### What the exercise asks:
Restate the following entries exactly. Keep the pictures out.

☆ ☆ ☆ ☆ ☆ ☆ ☆

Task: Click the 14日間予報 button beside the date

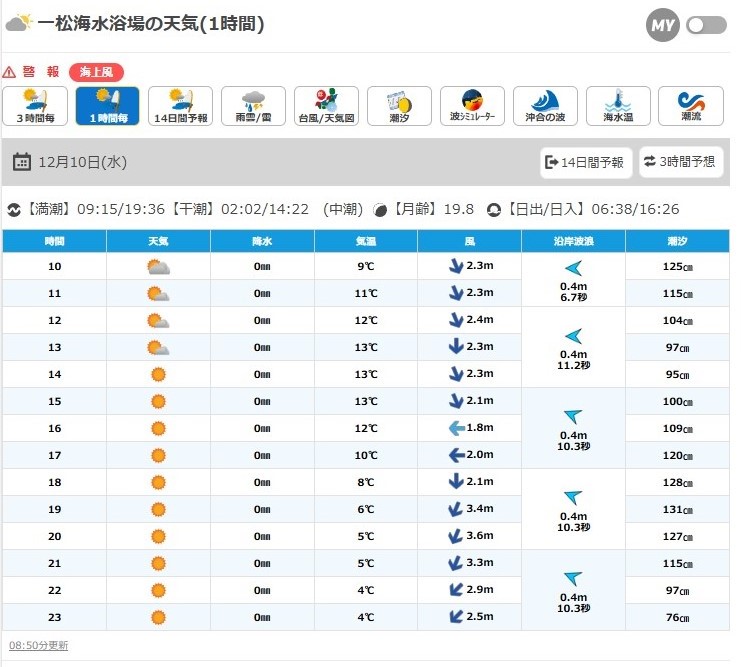Action: pos(586,162)
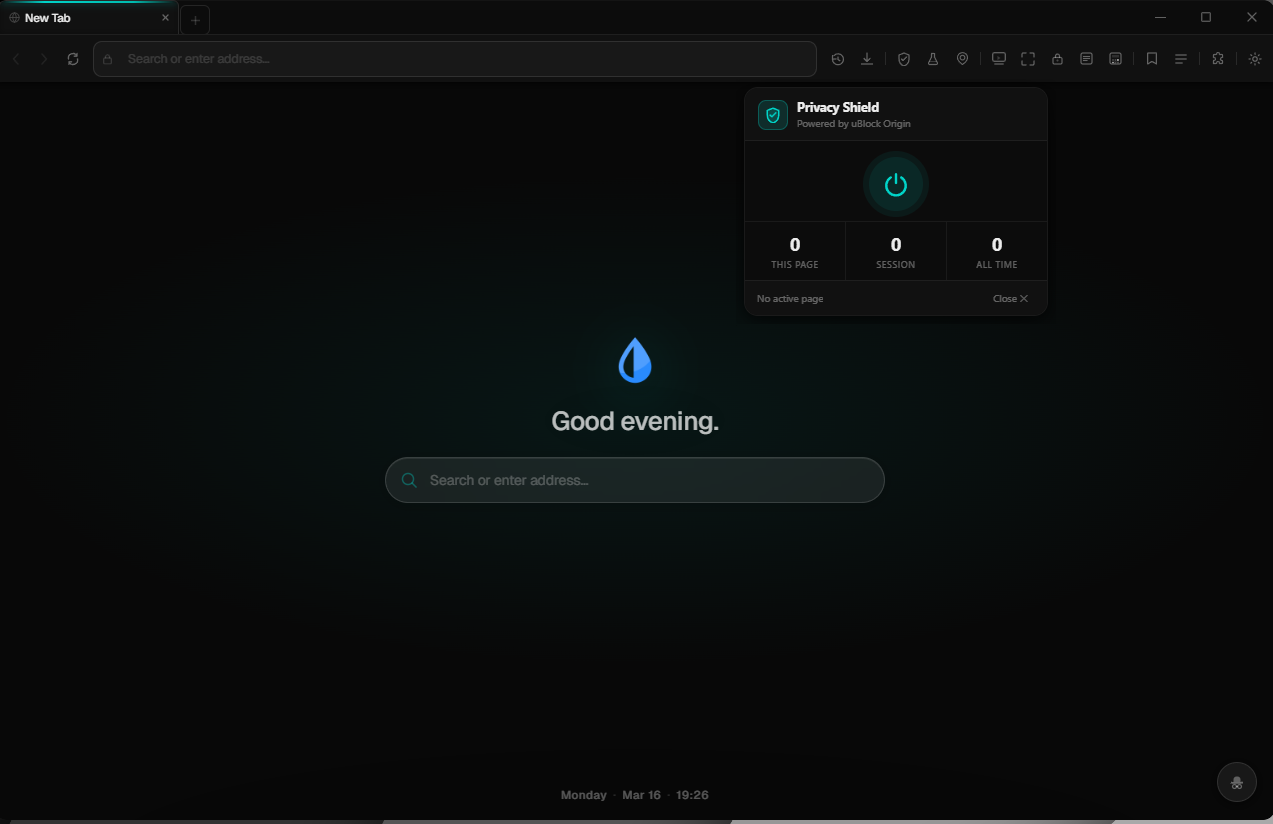
Task: Open the Downloads panel
Action: coord(867,58)
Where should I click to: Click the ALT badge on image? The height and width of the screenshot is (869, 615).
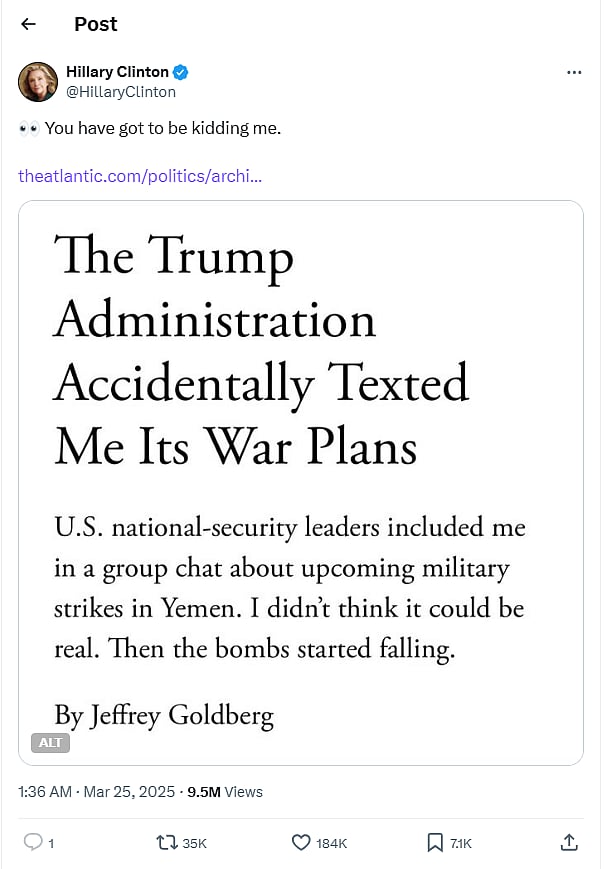coord(50,743)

☆ ☆ ☆ ☆ ☆ ☆ ☆

### Finished exercise:
Task: Click the 14日間予報 button beside the date

Action: pos(586,162)
Task: Open the Downloads panel
Action: coord(867,58)
Where should I click to: Click the ALT badge on image? The height and width of the screenshot is (869, 615).
coord(50,743)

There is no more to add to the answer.